# Pyro Laramie Stage Ghost



## MEGA1 (Jul 18, 2000)

Hello does anyone have this kit we need the chrome parts sprue and the instructions please pm me if you have it, maybe we can work out a deal for the entire kit or maybe we can borrow all the chrome parts so we can make a new set. Thank you. Pete from Megahobby


----------



## Auroranut (Jan 12, 2008)

Best of luck!! That's the rarest of the rare!
I had one of them about 7 years ago and I wish I still had it....
You might try Daves Showrod Rally....

Chris.


----------



## MEGA1 (Jul 18, 2000)

I have posted a message on Dave's wanted boards. The chrome parts sprue is missing from the original tool. If I had a copy I can make them from resin or reverse them to make a new steel mold!

Pete Atlantis Model Company


----------



## Moonman27 (Aug 26, 2008)

If memory serves,a guy with the BBoard name of Yamahog on the old PL BB,had one of these kits complete. It has been about ten years or longer since I remember him being around,but someone here may know where he is now. That kit is very rare,but would be cool to ressurect. Good luck with that!:thumbsup:


----------



## iamweasel (Aug 14, 2000)

Yama pops in now and again. And on the other point...yes good luck with that kit...I would love that one on my shelf.


----------



## Hunch (Apr 6, 2003)

I have not been able to track down ANY of those parts. Thats one rare rod. Good luck on finding them, though. Maybe someone can make Yama aware of this thread?
Love to see this in styrene.


----------



## yamahog (Nov 19, 1998)

Yes, I've got the kit, box and instrux.

--Hawg


----------



## Auroranut (Jan 12, 2008)

How's the chrome on your kit Yamahog? The chrome in the kit I had was bubbly and flaking! I stripped it and the varnish underneath had turned dark brown. 
Gotta love that purple plastic!!
Man I wish I'd kept mine.......

Chris.


----------



## beck (Oct 22, 2003)

is somebody re popping this ?? if so :thumbsup:
hb


----------



## tr7nut (Apr 18, 1999)

*Howdy Yama!*

You mean you haven't built that thing yet??  Hope you are well!! 

Cliff


----------



## hedorah59 (Nov 24, 2008)

That would be FANTASTIC if this gets re-released! :thumbsup:


----------



## Hooty (Mar 4, 2000)

I read somewhere that Lindberg models had aquired the molds from Pyro years ago. Has anyone contacted them to see if this one of them?


----------



## yamahog (Nov 19, 1998)

tr7nut said:


> You mean you haven't built that thing yet??  Hope you are well!!
> 
> Cliff


lol. Thanks Cliff. No, it's not been built. I'll make him a deal, if he's interested. There's a lot of interest in the kit.

--Hawg


----------



## djnick66 (May 2, 2008)

Well it sounds like Pete has the mold and its missing the chrome sprue.

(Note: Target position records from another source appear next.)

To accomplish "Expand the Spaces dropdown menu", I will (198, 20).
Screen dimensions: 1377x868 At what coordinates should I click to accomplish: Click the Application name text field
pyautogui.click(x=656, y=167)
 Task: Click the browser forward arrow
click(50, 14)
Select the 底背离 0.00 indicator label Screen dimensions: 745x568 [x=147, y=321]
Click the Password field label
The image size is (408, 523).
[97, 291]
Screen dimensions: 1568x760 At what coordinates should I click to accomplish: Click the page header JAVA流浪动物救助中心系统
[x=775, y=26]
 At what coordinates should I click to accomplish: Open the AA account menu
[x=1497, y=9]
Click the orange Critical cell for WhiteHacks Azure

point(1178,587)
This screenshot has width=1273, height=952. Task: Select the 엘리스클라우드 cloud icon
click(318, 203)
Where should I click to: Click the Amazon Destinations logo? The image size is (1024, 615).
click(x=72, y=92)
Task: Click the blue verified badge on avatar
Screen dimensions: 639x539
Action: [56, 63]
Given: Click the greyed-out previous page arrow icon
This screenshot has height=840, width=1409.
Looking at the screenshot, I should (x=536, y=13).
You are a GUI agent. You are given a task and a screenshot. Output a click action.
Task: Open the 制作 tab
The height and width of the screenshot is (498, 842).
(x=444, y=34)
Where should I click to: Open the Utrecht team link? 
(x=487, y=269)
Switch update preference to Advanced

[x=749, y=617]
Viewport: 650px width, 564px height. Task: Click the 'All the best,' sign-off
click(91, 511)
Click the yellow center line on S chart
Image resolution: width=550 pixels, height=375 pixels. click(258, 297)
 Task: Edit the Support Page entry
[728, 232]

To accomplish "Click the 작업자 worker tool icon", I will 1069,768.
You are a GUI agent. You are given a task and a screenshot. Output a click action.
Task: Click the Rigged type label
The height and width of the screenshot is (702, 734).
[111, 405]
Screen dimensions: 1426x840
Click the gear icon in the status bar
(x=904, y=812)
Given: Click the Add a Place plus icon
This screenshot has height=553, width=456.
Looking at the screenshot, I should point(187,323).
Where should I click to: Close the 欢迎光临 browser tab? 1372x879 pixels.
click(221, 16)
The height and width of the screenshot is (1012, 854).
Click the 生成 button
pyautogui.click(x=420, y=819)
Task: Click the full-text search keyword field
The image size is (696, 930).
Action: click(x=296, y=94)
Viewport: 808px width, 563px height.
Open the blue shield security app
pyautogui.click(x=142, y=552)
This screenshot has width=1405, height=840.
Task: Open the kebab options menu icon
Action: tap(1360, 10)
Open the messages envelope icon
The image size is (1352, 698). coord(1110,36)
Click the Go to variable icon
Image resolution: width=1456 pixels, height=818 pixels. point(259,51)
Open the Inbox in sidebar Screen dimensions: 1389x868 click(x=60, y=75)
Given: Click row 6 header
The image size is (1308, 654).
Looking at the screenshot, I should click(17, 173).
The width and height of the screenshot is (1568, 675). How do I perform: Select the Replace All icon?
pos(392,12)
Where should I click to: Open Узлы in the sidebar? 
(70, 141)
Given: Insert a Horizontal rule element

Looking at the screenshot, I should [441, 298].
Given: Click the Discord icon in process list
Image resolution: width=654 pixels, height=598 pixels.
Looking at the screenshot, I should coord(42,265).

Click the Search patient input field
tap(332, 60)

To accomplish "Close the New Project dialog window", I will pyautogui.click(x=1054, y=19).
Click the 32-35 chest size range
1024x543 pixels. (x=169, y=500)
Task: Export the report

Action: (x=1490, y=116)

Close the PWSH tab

Actually if this kit was done like most other cars, the chrome sprue may not be "missing" its just not on the same mold with the rest of the car. Since most cars had 3-4 sprues of parts for the body, chassis, etc. Those are on one big mold. Windshields for a bunch of cars would be on another large mold. Likewise the chrome sprues for several cars are usually on one mold. Its not like one mold has the parts for the car, clear parts, chrome sprues and rubber tires combined.


----------



## tr7nut (Apr 18, 1999)

*The Kit*

The kit itself came from a wholesaler's warehouse back in 1985. I bought it with the shrink still on it. The kit is not bad, but to me it was only a good starting point. The tires are two piece fair, made from some wierd rubbery stuff... and were like sand paddles you'd see on a dune buggy. The parts were molded in Fusia (SP??) and detail was rudimentary at best. The chrome was pretty good, but my intention when i bought it was to put a 1/16 Revell Funny car engine and running gear in the thing as Pyro's left a lot to be desired. If they ever do this one again, i hope they improve it greatly. It's easy to get nostalgic about a picture in a catalog, but this kit is really not much more than a good start for a kit bash. Just my opinion. Dave is very talented and i figured he'd do a better job than i would have! 

Cliff


----------



## beck (Oct 22, 2003)

a kit bash would definately be a TON of fun with this one . 
hb


----------